Are Floating Wind Turbines the Future of Green Energy? Americans and British Partner to Develop Technology
Offshore energy, whether oil production or wind, seems to move in the same stages. Early offshore drilling was in shallow water using jack-up rigs sitting on the bottom. Now much of offshore oil production is from floating rigs, drilling in deep water. Likewise, the first offshore wind turbines were mounted on pedestals fixed to the sea floor. Wind technology may be moving into deeper water. In September of 2009, we posted about Hywind, the first the first full-scale floating wind turbine in the North Sea off South-west Norway. Now the US and the UK have agreed to work together to develop floating wind turbines operating in waters as deep as 500 feet. From the agreement announced yesterday:
In the UK, the Energy Technologies Institute is currently in the process of commissioning a £25m offshore wind floating system demonstrator….In the US, the Department of Energy have recently announced a $180m funding opportunity for up to four Advanced Technology Demonstration Projects in US waters – which potentially could include a floating wind demonstration.
The UK benefits from a third of Europe’s offshore wind potential, has more installed offshore wind than any other country, the biggest pipeline of projects and is rated year after year by Ernst & Young as the most attractive market among investors.
Exploiting this economically, particularly in deeper waters off the west of the country, will require significant technology developments to build large offshore wind arrays.

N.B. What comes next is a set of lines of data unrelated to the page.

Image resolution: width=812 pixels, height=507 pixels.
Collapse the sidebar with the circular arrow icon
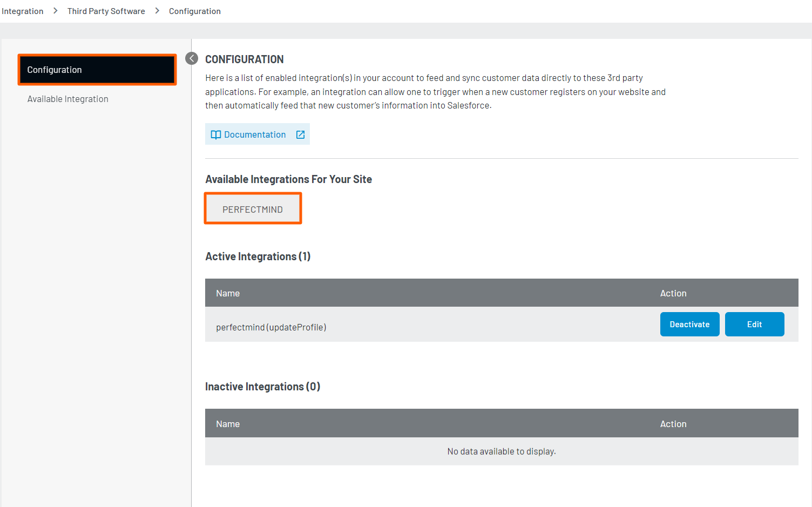[x=192, y=58]
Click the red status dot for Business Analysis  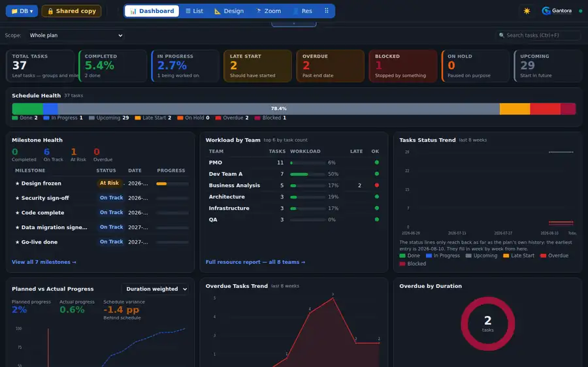pyautogui.click(x=376, y=185)
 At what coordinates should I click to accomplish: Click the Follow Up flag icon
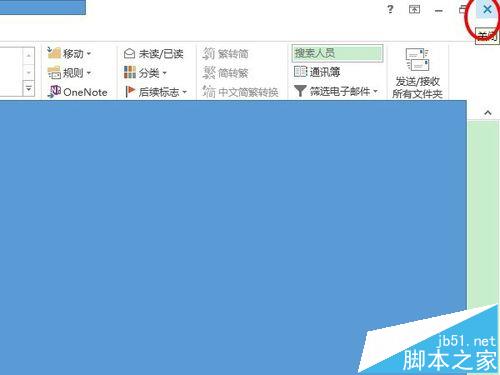click(130, 92)
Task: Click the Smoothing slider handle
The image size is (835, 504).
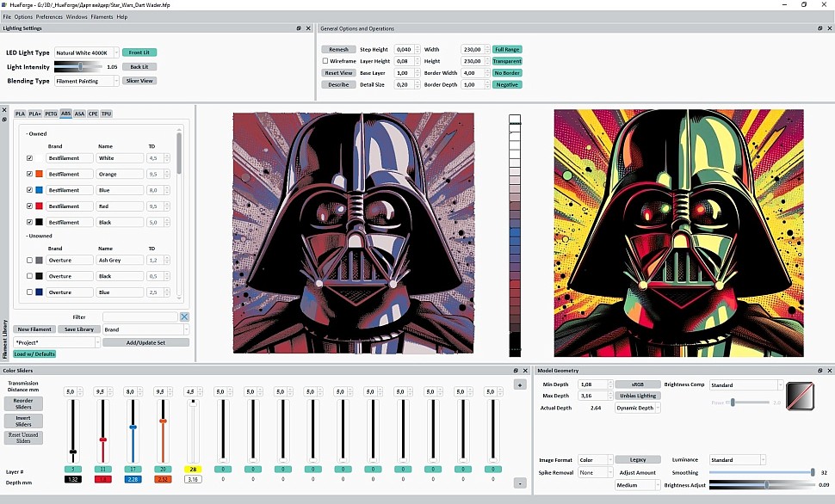Action: pyautogui.click(x=812, y=472)
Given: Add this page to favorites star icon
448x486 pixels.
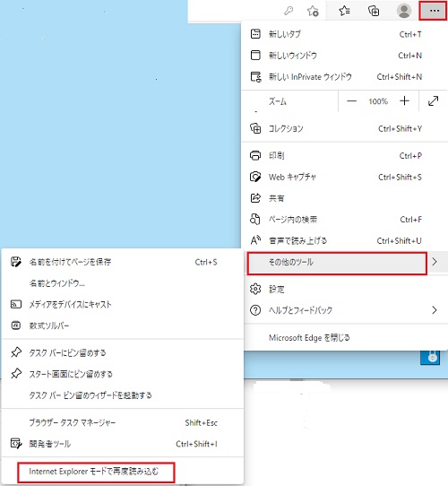Looking at the screenshot, I should click(x=313, y=11).
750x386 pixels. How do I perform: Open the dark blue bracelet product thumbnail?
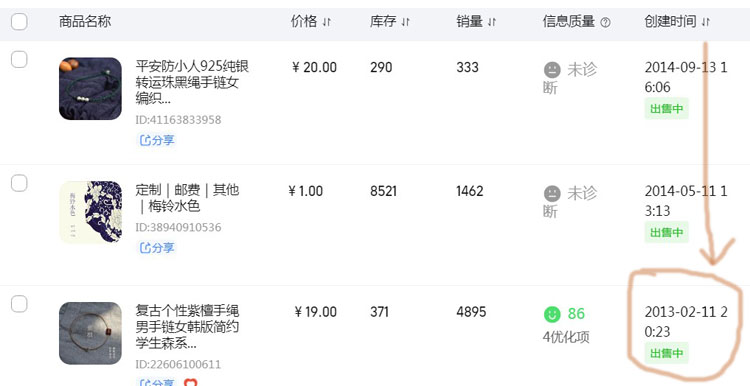(x=90, y=88)
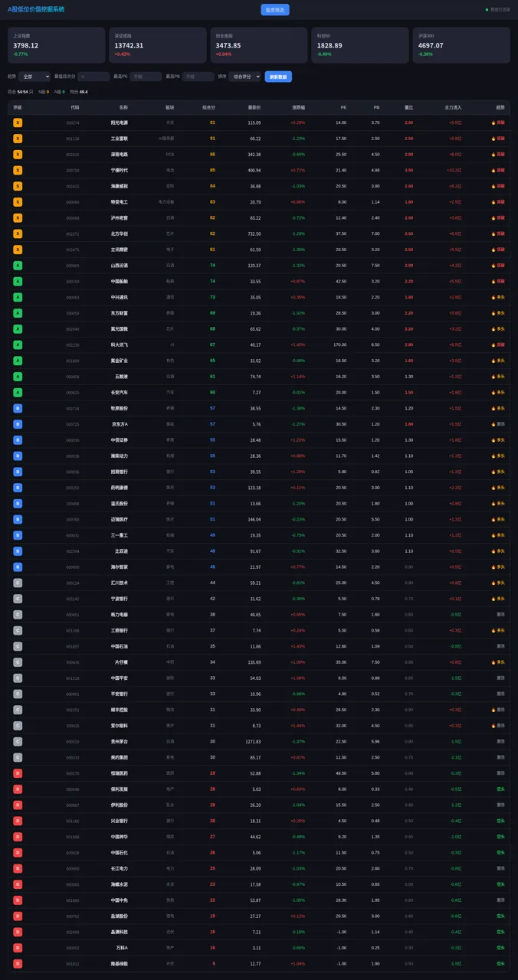Sort by the 综合分 column header

208,107
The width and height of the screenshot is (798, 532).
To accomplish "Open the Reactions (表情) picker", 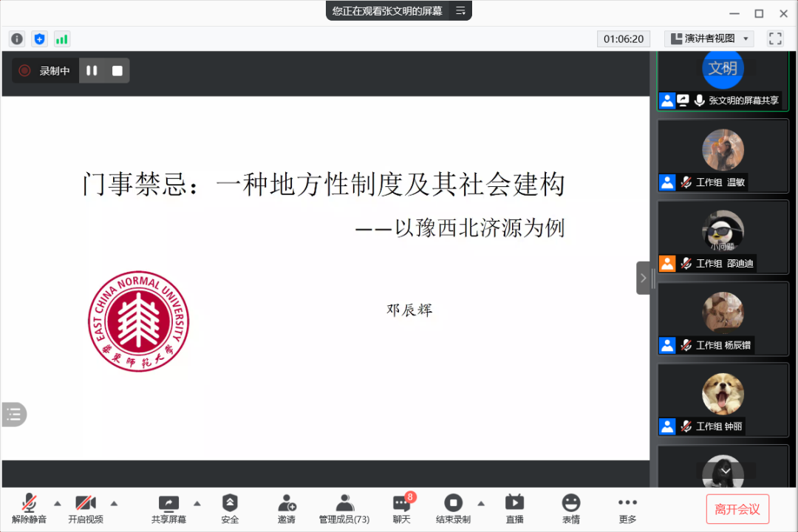I will pos(571,508).
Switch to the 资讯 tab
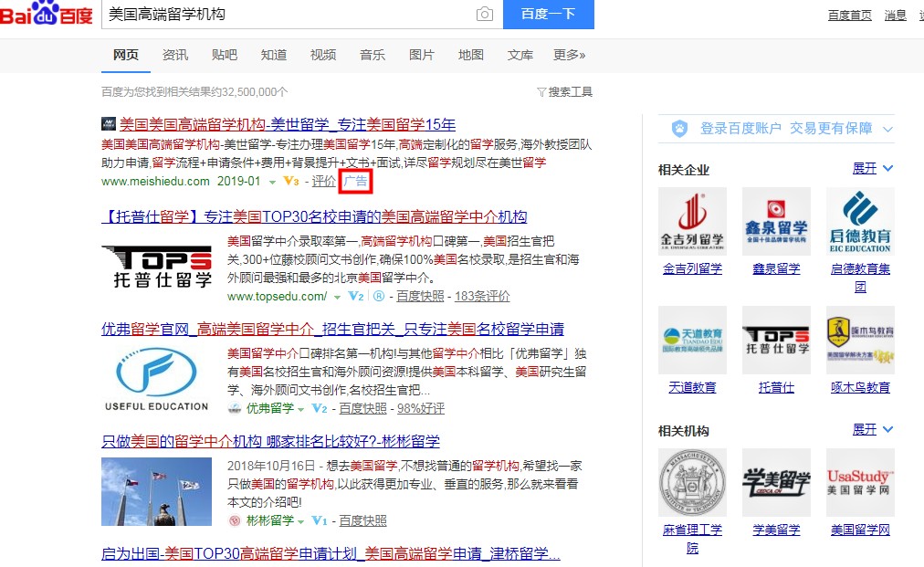This screenshot has width=924, height=567. coord(175,56)
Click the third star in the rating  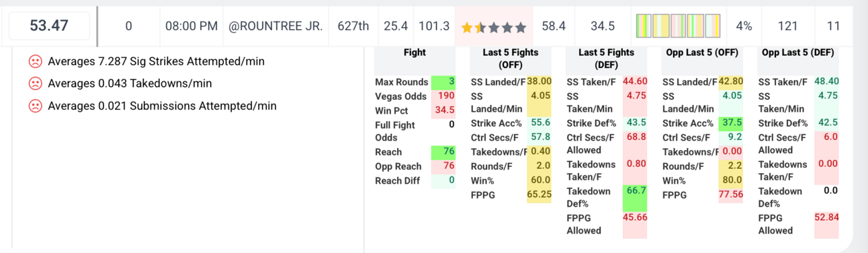click(x=494, y=27)
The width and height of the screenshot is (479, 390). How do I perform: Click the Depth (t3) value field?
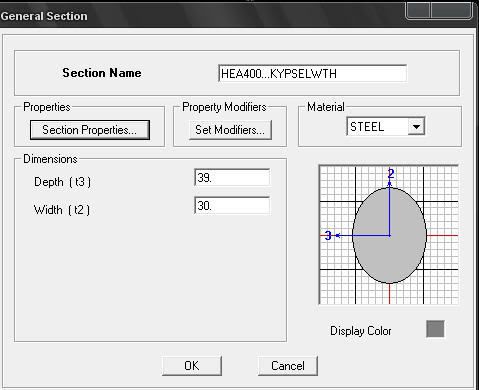(232, 177)
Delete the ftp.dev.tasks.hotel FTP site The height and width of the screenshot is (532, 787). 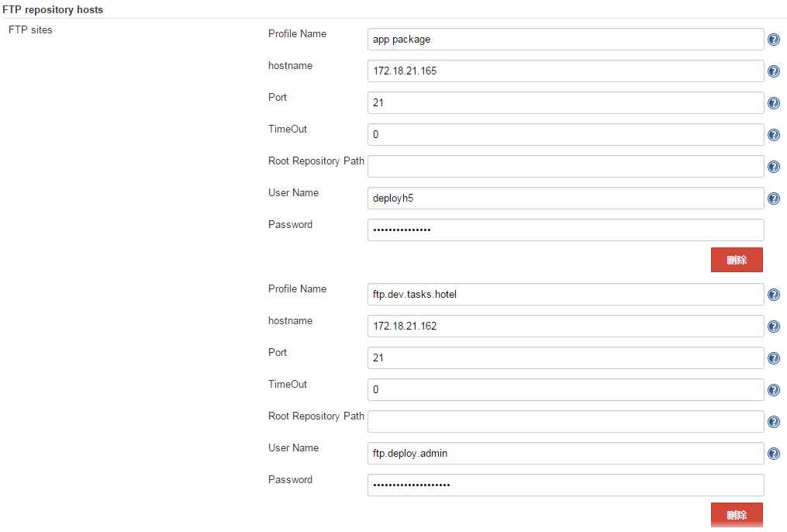(x=736, y=515)
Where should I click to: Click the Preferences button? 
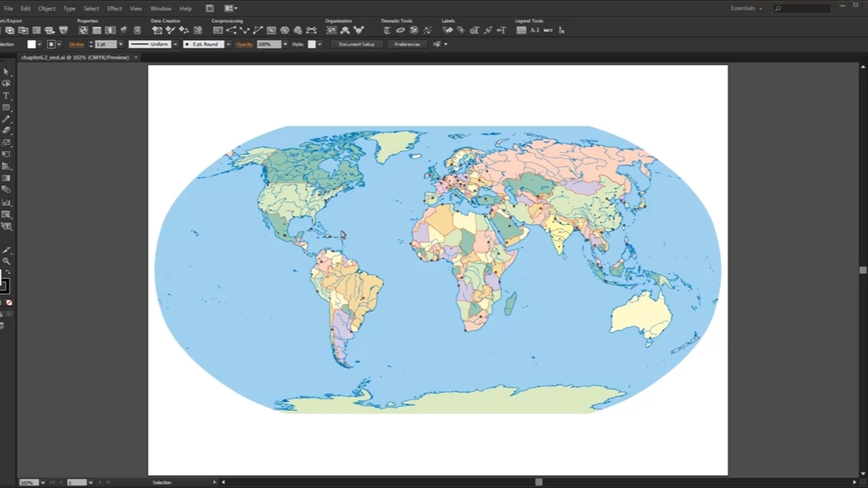[407, 44]
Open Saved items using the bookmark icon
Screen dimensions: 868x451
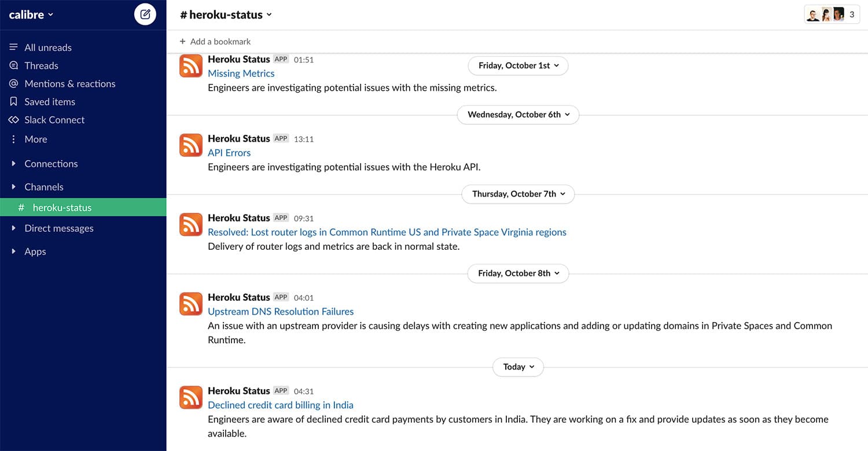pyautogui.click(x=13, y=101)
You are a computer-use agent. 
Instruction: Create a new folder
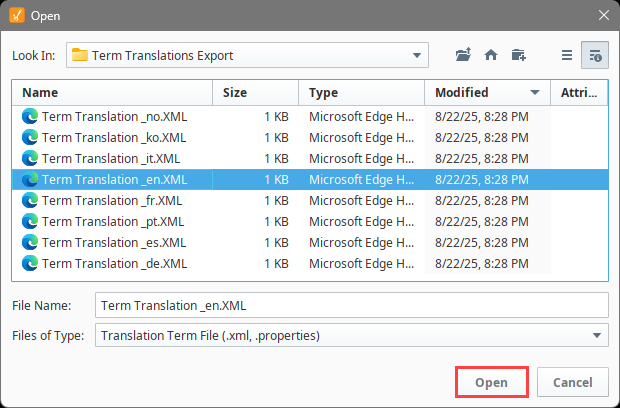click(x=518, y=55)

Much of the deeper waters between 60 and 100 metres are too deep for fixed structures but benefit from consistently higher wind speeds.
Floating wind technologies could therefore open up new areas off the coast of the UK. This will ultimately increase the potential of this sector, particularly post 2020 as the available shallow water sites are developed, and will help to meet our decarbonisation and energy security targets.